El independentismo vuelve a chocar con la barrera del 50% de papeletas

Los reclamos de Puigdemont y Junqueras resultaron insuficientes en las europeas


Madrid / La Voz

No eran pocos los que confiaban en que el globo del independentismo catalán estallase en las últimas elecciones autonómicas, celebradas en diciembre del 2017 y convocadas por Mariano Rajoy al albor del artículo 155 de la Constitución. Entre los defensores de esta tesis de que el movimiento secesionista se desmoronaría en las urnas se encontraban varios integrantes del último Ejecutivo del PP. Su razonamiento: no cabía otra posibilidad una vez que los catalanes pudieron comprobar cómo sus dirigentes se saltaban cualquier barrera legal, cómo decenas de empresas bajaban las persianas en busca de una tierra con mayores garantías jurídicas y, especialmente, tras haberse percatado que la declaración de independencia proclamada por el Parlamento autonómico no era más que un cohete disparado a cuatro manos entre Puigdemont y Junqueras con la inestimable ayuda de la CUP, encargada de prender la mecha.

Sin embargo esta teoría falló, y los secesionistas acudieron entonces a los colegios electorales para volver a entregar una nueva mayoría absoluta a las fuerzas separatistas, aún a pesar de reunir en las urnas menos votos que las formaciones constitucionalistas lideradas por Ciudadanos, ganadores de los comicios. La movilización de aquella jornada fue histórica, rozando el 82 % del censo. Las papeletas de Junts per Catalunya (948.233 votos), ERC (935.861) y la CUP (195.246) sumaron 2.079.340 apoyos al proceso de autodeterminación, un 47 % del total del electorado, constatando que los secesionistas eran la minoría, pero sobre todo que la Cataluña tenía una brecha que tardaría muchos años en cicatrizar.

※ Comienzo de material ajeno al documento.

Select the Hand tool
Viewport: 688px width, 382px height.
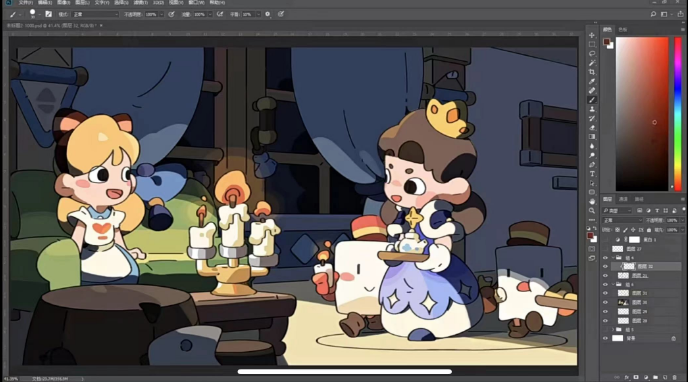click(x=592, y=201)
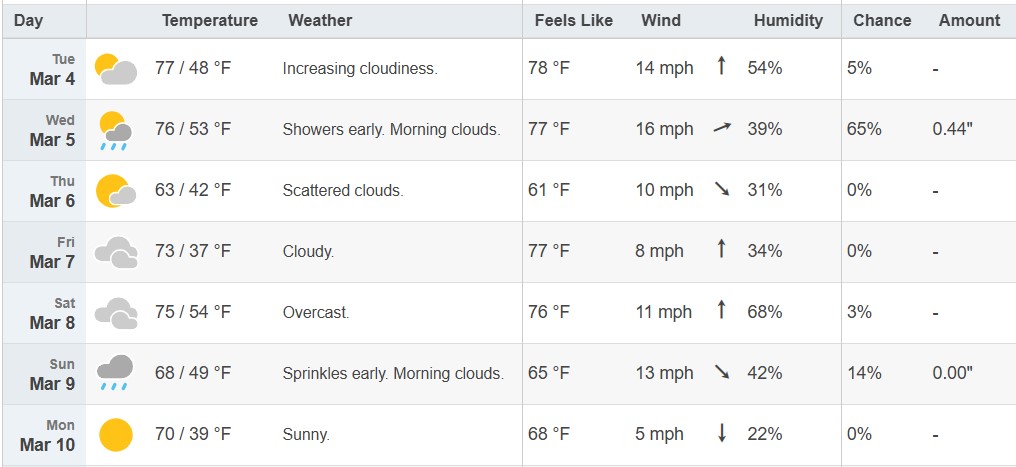Select the Wed Mar 5 day cell
The image size is (1016, 467).
click(x=44, y=130)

Los catalanes no volvieron a ser llamados a las urnas hasta el pasado 28 de abril. En esta ocasión, para elegir a sus representantes en el Congreso y en el Senado tras el adelanto electoral decretado por Sánchez, una vez que comprobó que sería incapaz de sacar adelante su proyecto para los Presupuestos Generales del Estado. Y aún teniendo en cuenta que la comparación de procesos electorales distintos, como unas autonómicas y unas generales, nunca es lo más adecuado, sí pudo constatarse un considerable descenso del número de papeletas recabadas por las fuerzas separatistas: 1.512.993. La tensión en las calles catalanas había disminuido un par de puntos, una agitación que se trasladó o otras zonas del Estado debido al coqueteo del presidente del Gobierno con el titular de la Generalitat, Quim Torra, y que acabaría cristalizando en la movilización de Colón liderada por PP, Cs y Vox, foto que a la postre le acabaría costando un buen disgusto a Pablo Casado.

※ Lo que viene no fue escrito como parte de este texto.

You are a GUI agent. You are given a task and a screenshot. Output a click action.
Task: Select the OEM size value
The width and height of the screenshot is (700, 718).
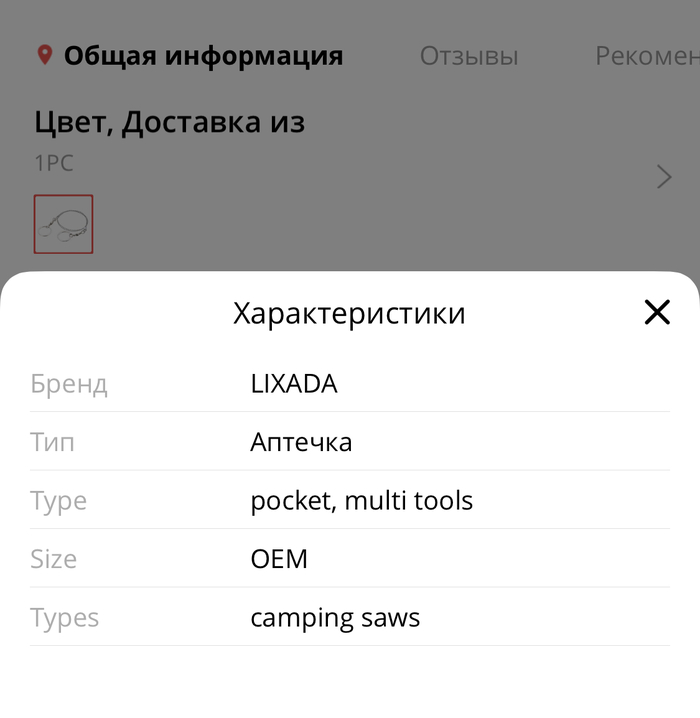point(279,558)
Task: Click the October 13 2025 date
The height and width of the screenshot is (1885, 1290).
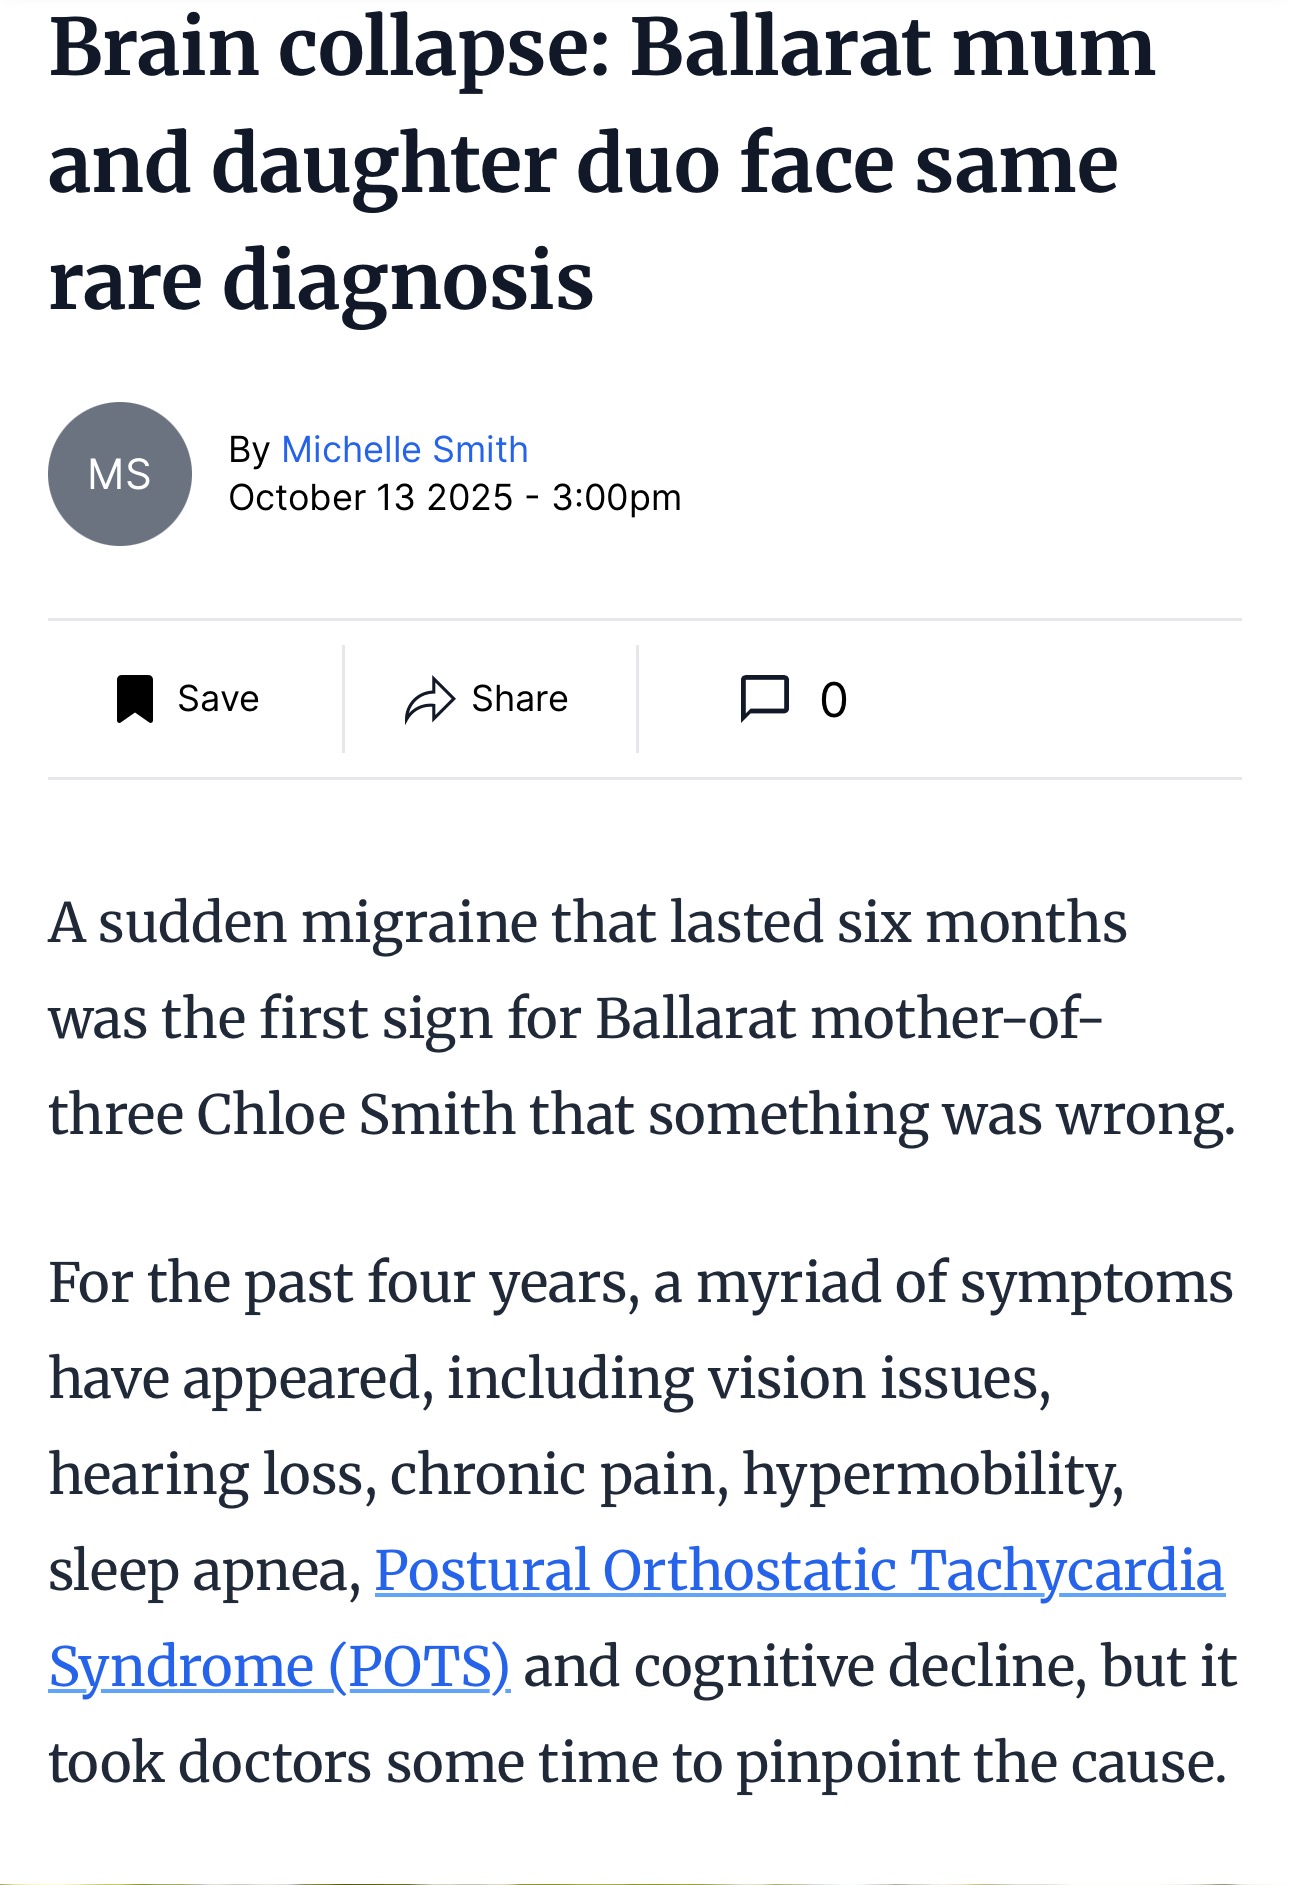Action: tap(370, 498)
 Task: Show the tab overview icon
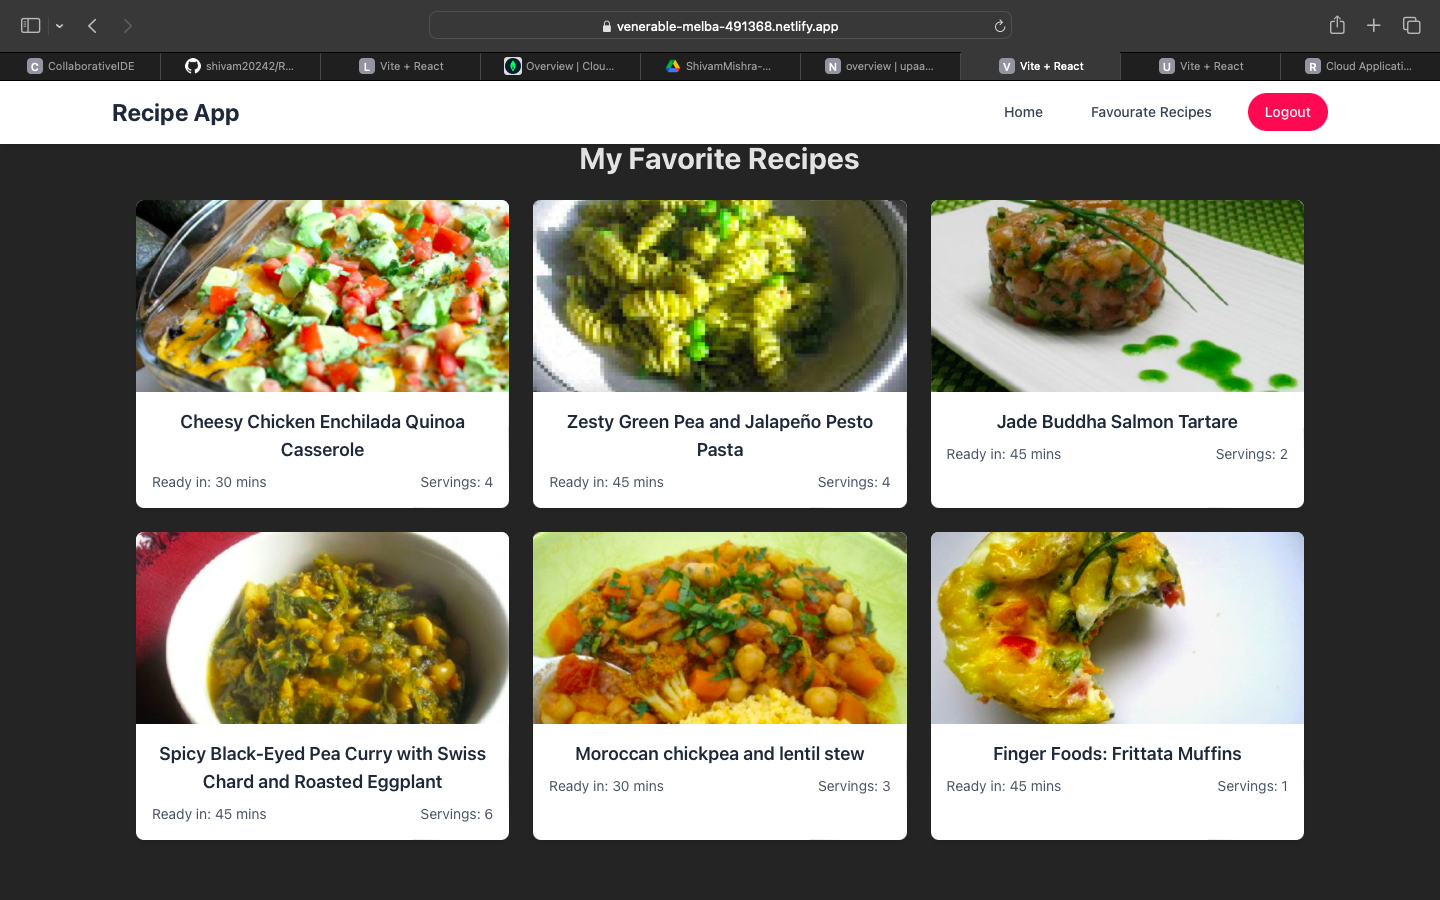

Los votos logrados por ERC, JxCat y el Front Republicà, una coalición para la que solicitó el voto la CUP, supusieron el 39,36 % del total, que se tradujeron en 15 escaños para los primeros -uno de ellos para Oriol Junqueras, que ha sido suspendido recientemente por la Mesa del Congreso debido a las causas que tiene pendientes con la justicia-, y siete para las siglas herederas de la histórica CiU -tres de los cuales también fueron inhabilitados por el mismo motivo-, y ningún escaño para los antisistema. Los secesionistas mejoraron respecto a las últimas generales, pero cedieron algo más de medio millón de sufragios conforme a diciembre del 2017, probablemente consecuencia de que les resulte más sencillo movilizar a su electorado frente a un Gobierno del PP con el 155 que ante un Ejecutivo socialista que demostró su deseo de negociar. 

El doble examen test del 26M

El último examen se celebró el pasado domingo, pero fue doble. Por un lado las municipales, donde el independentismo sufrió un revés al continuar perdiendo capacidad de convocatoria. Las tres principales siglas que abanderan el movimiento acumularon 1.478.582 votos repartidos entre las cuatro provincias (un 42 % del total). Sin embargo, en las europeas sí consiguieron que repuntara el número de votantes gracias a dos factores fundamentales: los cabezas de lista, con Junqueras en prisión y Puigdemont planteando los comicios como una consulta sobre la legitimidad de su fuga en Bruselas, y por otra parte el tradicional bajón que siempre sufren las fuerzas constitucionalistas a la hora de elegir a sus representantes en el Parlamento europeo. Aún así, los 1.720.550 votantes secesionistas no fueron suficientes para superar la barrera psicológica del 50%, quedándose a las puertas. La lectura de ahora es que el globo independentista es difícil pincharlo, y que quizá lo más efectivo es aguardar para comprobar cómo pierde aire poco a poco.